> **Text section**
Skip to content

v25.01.00

Latest
Compare
Choose a tag to compare
@marcinz marcinz released this 08 Feb 06:20
6658905

This is a closed-source release, governed by the following EULA: https://docs.nvidia.com/legate/25.01/eula.pdf.

Linux x86 and ARM conda packages with multi-node support (based on UCX or GASNet) are available at https://anaconda.org/legate/legate (GASNet-based packages are under the gex label).

Documentation for this release can be found at https://docs.nvidia.com/legate/25.01/.

New features

Memory management

  • There is no longer a separation between the memory pools used for ahead-of-task-execution ("deferred") allocations, and task-execution-time ("eager") allocations. The --eager-alloc-percentage flag is thus obsolete. Instead, a task that creates temporary or output buffers during execution must be registered with has_allocations=true, and a new allocation_pool_size() mapper callback must provide an upper bound for the task's total size of allocations. See https://docs.nvidia.com/legate/25.01/api/cpp/mapping.html for more detailed instructions.

> **Given problem 1**
Write out the release notes again, beginning at the words "This is a closed-source" and stopping after "found at https://docs.nvidia.com/legate/25.01/.", and switch "closed-source" to "proprietary" along the way.
> **Given problem 2**
According to the release notes, why is the --eager-alloc-percentage flag now obsolete?
The items after this point have no connection to the release notes.

> **Data supplied**
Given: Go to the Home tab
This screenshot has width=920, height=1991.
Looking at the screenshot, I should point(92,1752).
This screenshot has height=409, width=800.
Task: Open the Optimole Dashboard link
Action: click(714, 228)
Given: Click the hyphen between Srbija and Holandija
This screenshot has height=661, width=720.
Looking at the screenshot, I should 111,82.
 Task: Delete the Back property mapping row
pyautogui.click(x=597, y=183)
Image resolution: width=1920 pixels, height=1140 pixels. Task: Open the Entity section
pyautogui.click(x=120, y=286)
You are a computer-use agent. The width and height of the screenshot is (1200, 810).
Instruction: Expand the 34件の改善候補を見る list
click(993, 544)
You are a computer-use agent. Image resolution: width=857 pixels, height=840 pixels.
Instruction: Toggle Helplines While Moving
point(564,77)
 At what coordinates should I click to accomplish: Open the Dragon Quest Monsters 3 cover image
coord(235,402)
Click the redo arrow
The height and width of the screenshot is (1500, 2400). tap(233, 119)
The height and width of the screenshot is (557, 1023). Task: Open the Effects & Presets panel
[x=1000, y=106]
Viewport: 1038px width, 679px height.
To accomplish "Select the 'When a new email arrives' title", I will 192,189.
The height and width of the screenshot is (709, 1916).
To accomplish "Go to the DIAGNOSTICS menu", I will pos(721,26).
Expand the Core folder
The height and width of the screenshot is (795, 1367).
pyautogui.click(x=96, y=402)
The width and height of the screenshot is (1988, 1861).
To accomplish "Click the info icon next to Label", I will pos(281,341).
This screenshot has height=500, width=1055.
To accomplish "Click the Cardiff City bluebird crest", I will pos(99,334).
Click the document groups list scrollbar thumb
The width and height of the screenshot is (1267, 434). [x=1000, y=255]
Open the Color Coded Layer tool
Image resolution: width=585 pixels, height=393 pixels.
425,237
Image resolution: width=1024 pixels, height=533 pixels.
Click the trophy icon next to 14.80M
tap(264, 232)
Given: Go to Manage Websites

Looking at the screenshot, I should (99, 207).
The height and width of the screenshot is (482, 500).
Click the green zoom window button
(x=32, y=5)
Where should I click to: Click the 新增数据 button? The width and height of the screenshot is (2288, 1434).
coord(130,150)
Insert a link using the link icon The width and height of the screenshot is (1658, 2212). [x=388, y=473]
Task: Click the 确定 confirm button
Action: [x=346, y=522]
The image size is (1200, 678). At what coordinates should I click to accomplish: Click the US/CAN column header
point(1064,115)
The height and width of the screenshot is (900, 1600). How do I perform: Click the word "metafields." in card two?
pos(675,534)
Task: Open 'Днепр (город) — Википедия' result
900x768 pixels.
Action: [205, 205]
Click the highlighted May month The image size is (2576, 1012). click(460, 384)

> **Expected output 1**
This is a proprietary release, governed by the following EULA: https://docs.nvidia.com/legate/25.01/eula.pdf.

Linux x86 and ARM conda packages with multi-node support (based on UCX or GASNet) are available at https://anaconda.org/legate/legate (GASNet-based packages are under the gex label).

Documentation for this release can be found at https://docs.nvidia.com/legate/25.01/.

> **Expected output 2**
The flag is obsolete because separate memory pools are no longer used for ahead-of-task-execution ("deferred") allocations and task-execution-time ("eager") allocations.